— Supplied text —
With Plastic – Let Your Nose Be Your Guide!
(POR) Remember these? They were a popular gift item at the banks – a cute little container to help kids learn about saving money. The only problem is that they’re totally toxic! All you need to verify this is your nose! Open the bottom and smell the inside. The fumes are so overpowering, even years later in some cases, that this little novelty is on NaoNoMeu’s YUK! List.
- WARNING: Do not burn this thing in your fireplace or barbecue pit to get rid of it. It will only release toxic fumes and particulate into the air within and around your house. Inhaled toxins are very dangerous and move directly from lung tissue into the bloodstream.
Many harmful chemicals are like this: They smell “unnatural” and often very pungent. For example – common chemical fumes from many plastic products now smell like gasoline or other automotive or industrial lubricants. Why? Because the ingredients used to make most plastics (and their additives) are derived from fossil fuels like oil. Beyond this fact, however, there are other factors…
Plastic products usually stink when they’ve been manufactured improperly. Among other things, bad manufacturing involves the use of (1) low-quality ingredients, (2) poor/sloppy processing techniques, and (3) missing control mechanisms. Now…
- This doesn’t mean that odorlessness (no smell) automatically implies that a product is harmless/nontoxic. In fact, there are plenty of toxic products that don’t smell much at all. Here are some examples (more).
- But it does mean that a strong chemical odor equates to toxicity, and that it likely comes from the fact that the product was poorly manufactured.

— Activity 1 —
In the article on smelly plastics, what are the ingredients of most plastics derived from?
— Activity 2 —
Resume the article on smelly plastics, picking up after its final sentence.

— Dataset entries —
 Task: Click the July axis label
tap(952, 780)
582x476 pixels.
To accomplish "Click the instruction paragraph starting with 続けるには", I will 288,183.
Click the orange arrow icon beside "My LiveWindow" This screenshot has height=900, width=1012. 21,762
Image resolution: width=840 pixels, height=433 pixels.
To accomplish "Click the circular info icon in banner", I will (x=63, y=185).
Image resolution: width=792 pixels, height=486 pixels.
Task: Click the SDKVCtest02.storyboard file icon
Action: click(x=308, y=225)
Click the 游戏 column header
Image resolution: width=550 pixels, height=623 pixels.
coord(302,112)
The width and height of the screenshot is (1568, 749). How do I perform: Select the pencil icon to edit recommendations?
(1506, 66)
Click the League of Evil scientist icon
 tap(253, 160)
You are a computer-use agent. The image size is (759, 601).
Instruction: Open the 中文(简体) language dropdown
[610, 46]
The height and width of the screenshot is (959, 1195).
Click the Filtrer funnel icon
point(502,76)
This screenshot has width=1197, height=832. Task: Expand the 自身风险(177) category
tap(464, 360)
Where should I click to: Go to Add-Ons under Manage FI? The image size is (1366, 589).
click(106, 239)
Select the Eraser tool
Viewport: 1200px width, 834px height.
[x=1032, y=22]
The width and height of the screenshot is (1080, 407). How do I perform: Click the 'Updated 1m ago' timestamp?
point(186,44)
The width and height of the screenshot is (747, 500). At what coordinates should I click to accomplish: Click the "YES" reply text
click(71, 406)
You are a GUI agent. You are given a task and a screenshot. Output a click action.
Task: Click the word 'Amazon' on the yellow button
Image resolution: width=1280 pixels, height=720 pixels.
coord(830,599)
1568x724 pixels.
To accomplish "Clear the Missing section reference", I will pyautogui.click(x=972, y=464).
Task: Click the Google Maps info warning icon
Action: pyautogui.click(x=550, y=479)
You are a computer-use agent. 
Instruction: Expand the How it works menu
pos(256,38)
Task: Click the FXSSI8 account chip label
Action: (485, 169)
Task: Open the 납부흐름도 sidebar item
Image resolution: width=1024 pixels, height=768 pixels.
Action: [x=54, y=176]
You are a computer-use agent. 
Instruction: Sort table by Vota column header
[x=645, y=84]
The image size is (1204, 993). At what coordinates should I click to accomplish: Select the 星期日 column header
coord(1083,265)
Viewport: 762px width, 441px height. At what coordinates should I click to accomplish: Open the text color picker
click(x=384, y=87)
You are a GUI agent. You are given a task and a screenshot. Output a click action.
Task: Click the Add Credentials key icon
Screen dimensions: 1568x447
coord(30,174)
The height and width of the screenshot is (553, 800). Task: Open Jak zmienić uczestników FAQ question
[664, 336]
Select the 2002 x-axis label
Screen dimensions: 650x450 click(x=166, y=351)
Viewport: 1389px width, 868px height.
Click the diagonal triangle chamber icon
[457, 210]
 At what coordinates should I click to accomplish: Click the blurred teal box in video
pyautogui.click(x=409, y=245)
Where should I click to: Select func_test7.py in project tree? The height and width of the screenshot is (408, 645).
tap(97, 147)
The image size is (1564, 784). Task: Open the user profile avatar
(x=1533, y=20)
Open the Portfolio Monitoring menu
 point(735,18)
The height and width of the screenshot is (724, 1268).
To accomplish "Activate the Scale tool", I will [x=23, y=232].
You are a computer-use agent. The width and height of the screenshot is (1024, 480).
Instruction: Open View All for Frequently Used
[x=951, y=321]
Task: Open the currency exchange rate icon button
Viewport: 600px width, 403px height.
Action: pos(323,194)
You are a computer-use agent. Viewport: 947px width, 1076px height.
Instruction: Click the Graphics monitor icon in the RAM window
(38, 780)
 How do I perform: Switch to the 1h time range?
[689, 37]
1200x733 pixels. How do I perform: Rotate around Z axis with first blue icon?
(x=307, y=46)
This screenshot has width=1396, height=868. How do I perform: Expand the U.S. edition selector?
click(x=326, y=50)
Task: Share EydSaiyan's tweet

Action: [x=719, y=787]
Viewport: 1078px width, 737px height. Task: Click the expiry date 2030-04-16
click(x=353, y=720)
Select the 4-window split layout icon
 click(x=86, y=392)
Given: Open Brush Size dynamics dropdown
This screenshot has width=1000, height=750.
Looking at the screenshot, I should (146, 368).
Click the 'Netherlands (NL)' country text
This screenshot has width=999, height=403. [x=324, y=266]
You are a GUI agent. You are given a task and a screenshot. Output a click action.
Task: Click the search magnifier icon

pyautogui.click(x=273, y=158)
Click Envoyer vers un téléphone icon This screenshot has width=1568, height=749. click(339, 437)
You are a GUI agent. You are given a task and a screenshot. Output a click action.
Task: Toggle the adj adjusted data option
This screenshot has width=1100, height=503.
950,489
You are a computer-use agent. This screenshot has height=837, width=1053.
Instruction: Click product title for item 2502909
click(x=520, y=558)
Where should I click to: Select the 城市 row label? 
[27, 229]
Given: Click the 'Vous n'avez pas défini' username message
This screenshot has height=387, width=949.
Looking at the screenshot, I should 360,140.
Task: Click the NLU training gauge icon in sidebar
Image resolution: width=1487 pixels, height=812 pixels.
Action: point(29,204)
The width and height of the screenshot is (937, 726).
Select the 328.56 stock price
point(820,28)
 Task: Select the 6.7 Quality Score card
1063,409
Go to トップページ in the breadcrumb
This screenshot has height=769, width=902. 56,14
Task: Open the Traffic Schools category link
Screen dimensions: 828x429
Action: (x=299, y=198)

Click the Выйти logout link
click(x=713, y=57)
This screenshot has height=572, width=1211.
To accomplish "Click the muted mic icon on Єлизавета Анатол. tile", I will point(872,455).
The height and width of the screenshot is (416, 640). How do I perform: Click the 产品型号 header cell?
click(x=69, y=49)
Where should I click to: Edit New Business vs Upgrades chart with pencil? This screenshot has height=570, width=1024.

— Response box 1 —
They are derived from fossil fuels like oil.

— Response box 2 —
That said, avoid products that were Made in China. Not everything that comes from China is bad – there are many good manufacturers/distributors there. But there are also many bad ones. This has created a “wild west” market of cheap, toxic imitation products that look professionally made. And in this respect there’s almost no way to determine which products are dangerous, since they all look the same. Here’s a link to a perfect recent example (more). NaoNoMeu therefore applies a simple, but important set of rules when it comes to Chinese products:
- Avoid them, especially with respect to baby and children’s products.
- If you still want to buy the product, open the package and smell it. If it has a strong chemical or unnatural odor, do not buy it.
- If the price is unexpectedly low compared to other similar products do not buy it. This probably means that it is a poorly made imitation of a better branded product. For example, look at the label. (1) Does it really say “Disney” or something like “Diusey”. (2) Read the rest of the labeling as well. Are there misspelled words? Other strange labeling issues that bother you?
- Avoid all cosmetics, perfumes and personal care products from China as well. Chemical odors in cosmetics products are often masked using other chemicals. So there is almost no way to perform a simple “sniff-test” on products like these.